Plus précisément, le jeune assembleur d’avions chinois a reçu des commandes d’environ 300 appareils de China Air, China Eastern Airlines et China Southern Airlines, avec des livraisons prévues jusqu’en 2031. Tibet Airlines, quant à elle, a commandé 40 C919 en février.
Les informations limitées rendent les comparaisons difficiles, mais Boeing a indiqué qu’il avait 140 B737 MAX 8 en stock, dont 85 destinés à la Chine, à la fin de l’année 2023. Seuls 22 de ces appareils avaient été livrés à la fin du mois d’avril.
Le MAX 8 est l’une des quatre variantes de la série de jets de passagers à fuselage étroit Boeing 737 MAX. Il est entré en service commercial en 2017 et est devenu tristement célèbre en 2018 et 2019 lorsque deux accidents mortels, l’un en Indonésie et l’autre en Éthiopie, ont été attribués à un logiciel de contrôle de vol défectueux.
En mars 2019, la Chine est devenue la première nation à clouer le 737 MAX au sol. En décembre 2023, le gouvernement chinois a levé son interdiction sur la livraison de 118 Boeing 737 MAX qui avaient été commandés par des compagnies aériennes chinoises et des sociétés de location d’avions. En janvier de cette année, un avion MAX 9 exploité par Alaska Airlines a fait sensation dans les médias lorsqu’un bouchon de porte s’est détaché de l’avion et est tombé dans le jardin d’un enseignant à Portland, dans l’Oregon. L’enquête a ensuite révélé que les boulons censés maintenir la porte en place n’avaient pas été installés.

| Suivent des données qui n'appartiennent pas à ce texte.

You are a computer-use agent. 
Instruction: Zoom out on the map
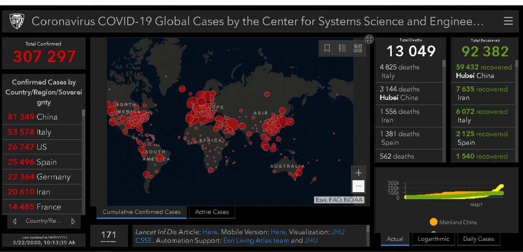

Cet incident a entraîné un nouveau revers pour Boeing, les autorités de régulation ayant exigé un réexamen de sa chaîne d’approvisionnement et de ses procédures de fabrication, et les auditions du Sénat américain ayant mis en lumière des allégations de contrôle de la qualité et de procédures de sécurité inadéquates.
Plus récemment, le 22 mai, il a été signalé que les livraisons d’avions Boeing en Chine ont été à nouveau retardées pendant que l’Administration de l’aviation civile de Chine enquête sur les batteries qui alimentent les enregistreurs de la parole dans le cockpit.Boeing prévoit de livrer la plupart de ses avions en stock d’ici la fin de l’année, mais à ce stade, il est difficile de dire si cela sera possible ou non.Si la politique de l’année électorale conduit l’administration Biden à sanctionner Comac, les problèmes de qualité de Boeing en ont fait une cible parfaite pour des représailles.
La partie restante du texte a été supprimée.